Romm argues the district court erred when it relied on a probable cause affidavit to determine that his Florida conviction was a predicate offense. He is mistaken. A police report may be a qualified document for modified categorical analysis if the report was attached to, and incorporated by reference into, the criminal complaint and if the defendant stipulates at the plea hearing to the facts listed in the report. See United States v. Espinoza-Cano, 456 F.3d 1126, 1131-33 (9th Cir.2006). Here, the affidavit was attached to the charging papers, and the plea transcript demonstrates that Romm stipulated to the facts contained in the affidavit and agreed to incorporate by reference the affidavit into the plea. Thus, the district court properly relied on the affidavit.

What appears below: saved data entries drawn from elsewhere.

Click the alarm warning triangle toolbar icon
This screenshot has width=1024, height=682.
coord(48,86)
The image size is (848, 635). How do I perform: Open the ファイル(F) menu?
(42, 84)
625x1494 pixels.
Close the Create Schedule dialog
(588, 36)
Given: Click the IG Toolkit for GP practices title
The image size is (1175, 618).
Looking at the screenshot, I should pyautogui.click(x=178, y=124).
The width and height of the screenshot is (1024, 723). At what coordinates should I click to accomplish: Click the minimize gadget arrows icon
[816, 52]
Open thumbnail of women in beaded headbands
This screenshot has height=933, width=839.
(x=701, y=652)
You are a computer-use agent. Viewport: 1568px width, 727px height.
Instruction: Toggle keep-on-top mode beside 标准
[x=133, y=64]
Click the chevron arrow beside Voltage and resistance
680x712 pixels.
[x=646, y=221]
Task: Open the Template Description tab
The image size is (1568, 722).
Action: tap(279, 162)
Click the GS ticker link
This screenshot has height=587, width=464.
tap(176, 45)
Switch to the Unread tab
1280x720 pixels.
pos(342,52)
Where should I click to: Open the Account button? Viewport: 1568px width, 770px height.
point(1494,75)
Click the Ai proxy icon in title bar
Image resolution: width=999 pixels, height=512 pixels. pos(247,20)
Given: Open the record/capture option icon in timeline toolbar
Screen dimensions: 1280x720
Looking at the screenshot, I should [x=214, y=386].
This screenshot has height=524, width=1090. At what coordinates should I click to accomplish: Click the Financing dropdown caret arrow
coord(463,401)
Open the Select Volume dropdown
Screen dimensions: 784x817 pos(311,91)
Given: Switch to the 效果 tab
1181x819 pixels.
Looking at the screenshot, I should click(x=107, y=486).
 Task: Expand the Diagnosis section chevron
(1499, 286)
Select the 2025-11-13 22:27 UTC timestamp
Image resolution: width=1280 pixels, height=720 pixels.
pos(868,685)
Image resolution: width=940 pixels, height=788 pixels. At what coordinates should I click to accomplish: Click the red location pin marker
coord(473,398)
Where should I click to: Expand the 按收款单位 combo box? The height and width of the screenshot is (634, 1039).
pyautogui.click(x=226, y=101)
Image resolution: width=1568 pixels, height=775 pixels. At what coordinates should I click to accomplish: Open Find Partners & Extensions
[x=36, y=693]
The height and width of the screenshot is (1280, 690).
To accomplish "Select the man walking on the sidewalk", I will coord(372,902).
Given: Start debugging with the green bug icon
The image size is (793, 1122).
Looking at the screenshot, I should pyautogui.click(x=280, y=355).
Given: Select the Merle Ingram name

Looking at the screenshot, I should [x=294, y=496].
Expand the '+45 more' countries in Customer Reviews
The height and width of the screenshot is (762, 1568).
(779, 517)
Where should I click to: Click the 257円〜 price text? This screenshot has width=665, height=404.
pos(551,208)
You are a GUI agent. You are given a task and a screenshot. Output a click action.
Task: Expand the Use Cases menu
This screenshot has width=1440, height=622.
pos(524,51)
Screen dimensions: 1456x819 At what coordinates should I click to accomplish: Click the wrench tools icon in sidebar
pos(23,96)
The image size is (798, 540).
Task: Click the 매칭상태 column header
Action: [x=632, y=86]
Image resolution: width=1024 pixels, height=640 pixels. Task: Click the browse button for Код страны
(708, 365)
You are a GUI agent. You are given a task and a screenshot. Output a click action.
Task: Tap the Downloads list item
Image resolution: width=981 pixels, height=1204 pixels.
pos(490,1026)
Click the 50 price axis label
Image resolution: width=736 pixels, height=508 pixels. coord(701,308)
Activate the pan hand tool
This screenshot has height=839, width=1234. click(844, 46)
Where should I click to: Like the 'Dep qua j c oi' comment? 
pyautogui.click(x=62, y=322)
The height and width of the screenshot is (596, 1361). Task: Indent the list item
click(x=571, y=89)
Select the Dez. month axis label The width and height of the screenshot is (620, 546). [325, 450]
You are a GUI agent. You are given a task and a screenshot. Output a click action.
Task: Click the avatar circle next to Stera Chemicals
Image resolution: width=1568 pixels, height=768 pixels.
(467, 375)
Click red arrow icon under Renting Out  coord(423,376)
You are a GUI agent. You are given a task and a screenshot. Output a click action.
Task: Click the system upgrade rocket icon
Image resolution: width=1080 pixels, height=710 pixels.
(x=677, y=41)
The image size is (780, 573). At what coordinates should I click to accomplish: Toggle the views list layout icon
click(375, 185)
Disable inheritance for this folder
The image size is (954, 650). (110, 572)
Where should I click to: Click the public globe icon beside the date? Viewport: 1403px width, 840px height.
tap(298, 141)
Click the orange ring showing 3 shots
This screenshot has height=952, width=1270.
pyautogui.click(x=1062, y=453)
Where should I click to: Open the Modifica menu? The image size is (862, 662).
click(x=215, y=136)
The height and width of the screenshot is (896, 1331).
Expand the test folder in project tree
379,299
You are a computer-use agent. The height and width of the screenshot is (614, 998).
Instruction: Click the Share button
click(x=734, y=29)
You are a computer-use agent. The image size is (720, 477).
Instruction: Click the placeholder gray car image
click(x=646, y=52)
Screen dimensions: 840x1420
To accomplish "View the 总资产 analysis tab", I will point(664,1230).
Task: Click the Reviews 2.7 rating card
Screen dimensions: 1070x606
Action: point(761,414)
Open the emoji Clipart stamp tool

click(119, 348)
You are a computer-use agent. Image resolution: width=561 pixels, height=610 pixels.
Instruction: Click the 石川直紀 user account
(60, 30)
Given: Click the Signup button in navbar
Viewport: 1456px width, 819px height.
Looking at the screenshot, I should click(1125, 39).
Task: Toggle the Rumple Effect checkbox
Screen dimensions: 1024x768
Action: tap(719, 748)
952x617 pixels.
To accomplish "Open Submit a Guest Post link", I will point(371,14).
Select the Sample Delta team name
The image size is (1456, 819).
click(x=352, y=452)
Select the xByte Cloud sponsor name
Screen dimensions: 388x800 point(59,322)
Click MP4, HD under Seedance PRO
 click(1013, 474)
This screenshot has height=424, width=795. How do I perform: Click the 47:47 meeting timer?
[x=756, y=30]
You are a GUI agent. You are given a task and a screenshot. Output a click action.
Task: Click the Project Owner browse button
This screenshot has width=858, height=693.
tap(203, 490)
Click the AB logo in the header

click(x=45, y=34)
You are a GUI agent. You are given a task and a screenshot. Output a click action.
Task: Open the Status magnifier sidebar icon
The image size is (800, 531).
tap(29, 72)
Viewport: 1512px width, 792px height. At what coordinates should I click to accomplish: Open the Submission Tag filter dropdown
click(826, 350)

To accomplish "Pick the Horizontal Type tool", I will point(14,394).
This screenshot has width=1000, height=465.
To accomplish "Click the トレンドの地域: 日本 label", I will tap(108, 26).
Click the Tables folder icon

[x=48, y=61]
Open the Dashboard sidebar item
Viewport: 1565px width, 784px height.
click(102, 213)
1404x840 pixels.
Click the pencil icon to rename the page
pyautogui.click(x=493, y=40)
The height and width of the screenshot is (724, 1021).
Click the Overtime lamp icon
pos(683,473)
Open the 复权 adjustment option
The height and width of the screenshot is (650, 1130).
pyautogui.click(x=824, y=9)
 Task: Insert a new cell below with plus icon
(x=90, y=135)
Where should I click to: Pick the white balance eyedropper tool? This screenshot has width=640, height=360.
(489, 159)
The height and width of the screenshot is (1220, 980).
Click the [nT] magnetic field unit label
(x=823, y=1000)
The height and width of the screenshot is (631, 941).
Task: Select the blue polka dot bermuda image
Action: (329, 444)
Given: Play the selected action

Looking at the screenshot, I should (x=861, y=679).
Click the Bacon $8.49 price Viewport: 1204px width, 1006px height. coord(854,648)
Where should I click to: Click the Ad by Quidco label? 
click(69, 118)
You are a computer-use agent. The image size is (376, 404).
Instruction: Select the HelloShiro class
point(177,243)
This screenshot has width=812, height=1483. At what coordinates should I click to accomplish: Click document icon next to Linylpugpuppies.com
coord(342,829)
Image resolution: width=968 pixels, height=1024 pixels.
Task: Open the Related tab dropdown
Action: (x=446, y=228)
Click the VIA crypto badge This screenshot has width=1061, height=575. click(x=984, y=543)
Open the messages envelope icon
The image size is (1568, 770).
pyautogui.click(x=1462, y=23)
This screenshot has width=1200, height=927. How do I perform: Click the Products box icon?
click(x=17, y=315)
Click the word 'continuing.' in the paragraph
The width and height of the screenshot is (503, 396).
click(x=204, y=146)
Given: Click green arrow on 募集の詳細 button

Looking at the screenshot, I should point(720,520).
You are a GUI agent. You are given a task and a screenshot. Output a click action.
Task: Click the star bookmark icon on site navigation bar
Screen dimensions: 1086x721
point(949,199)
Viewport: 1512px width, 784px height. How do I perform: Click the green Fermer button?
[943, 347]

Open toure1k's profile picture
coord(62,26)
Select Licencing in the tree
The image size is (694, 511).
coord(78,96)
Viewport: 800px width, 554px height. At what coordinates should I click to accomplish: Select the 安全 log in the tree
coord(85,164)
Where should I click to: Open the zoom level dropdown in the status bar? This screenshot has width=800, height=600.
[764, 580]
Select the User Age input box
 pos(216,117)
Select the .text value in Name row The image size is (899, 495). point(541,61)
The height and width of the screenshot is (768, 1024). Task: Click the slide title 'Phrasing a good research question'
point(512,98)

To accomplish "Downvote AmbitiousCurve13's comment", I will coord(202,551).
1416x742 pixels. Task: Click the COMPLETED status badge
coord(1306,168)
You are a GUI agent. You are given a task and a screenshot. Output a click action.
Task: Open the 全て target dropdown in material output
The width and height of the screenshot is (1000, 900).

Additionally, that Romm pleaded nolo contendere is of no moment; a nolo con-tendere plea is the equivalent of a guilty plea for modified categorical analysis purposes. See United States v. Guerrero-Velasquez, 434 F.3d 1193, 1197-98 (9th Cir.2006).
Contrary to Romm’s arguments, unlike the charging papers in United States v. Almazan-Becerra, 482 F.3d 1085, 1089-90 (9th Cir.2007), the affidavit here did not allege multiple elements in the disjunctive, and Romm was charged for the two crimes in the conjunctive. Additionally, because the probable cause affidavit supplied no factual basis for his conviction under Florida Statute section 827.071(3) other than the transmission of child pornography, which is a predicate offense, the affidavit shows that he was necessarily convicted of a predicate crime. See United States v. Corona-Sanchez, 291 F.3d 1201, 1211 (9th Cir.2002) (en banc).
[671]*671Finally, Romm contends that the district court erred when it sentenced Romm for both the receipt and the possession of the same child pornography when the government never alleged that the counts derived from separate acts. This argument is waived because Romm could have raised it in his first appeal, but did not do so. See United States v. Radmall, 340 F.3d 798, 802 (9th Cir.2003); United States v. Nagra, 147 F.3d 875, 882 (9th Cir.1998); see also United States v. Romm, 455 F.3d 990 (9th Cir.2006).
Romm’s Motion to Modify Case Caption or, in the Alternative, to Issue an Unpublished Disposition is denied as moot.
AFFIRMED.
This disposition is not appropriate for publication and is not precedent except as provided by Ninth Circuit Rule 36-3.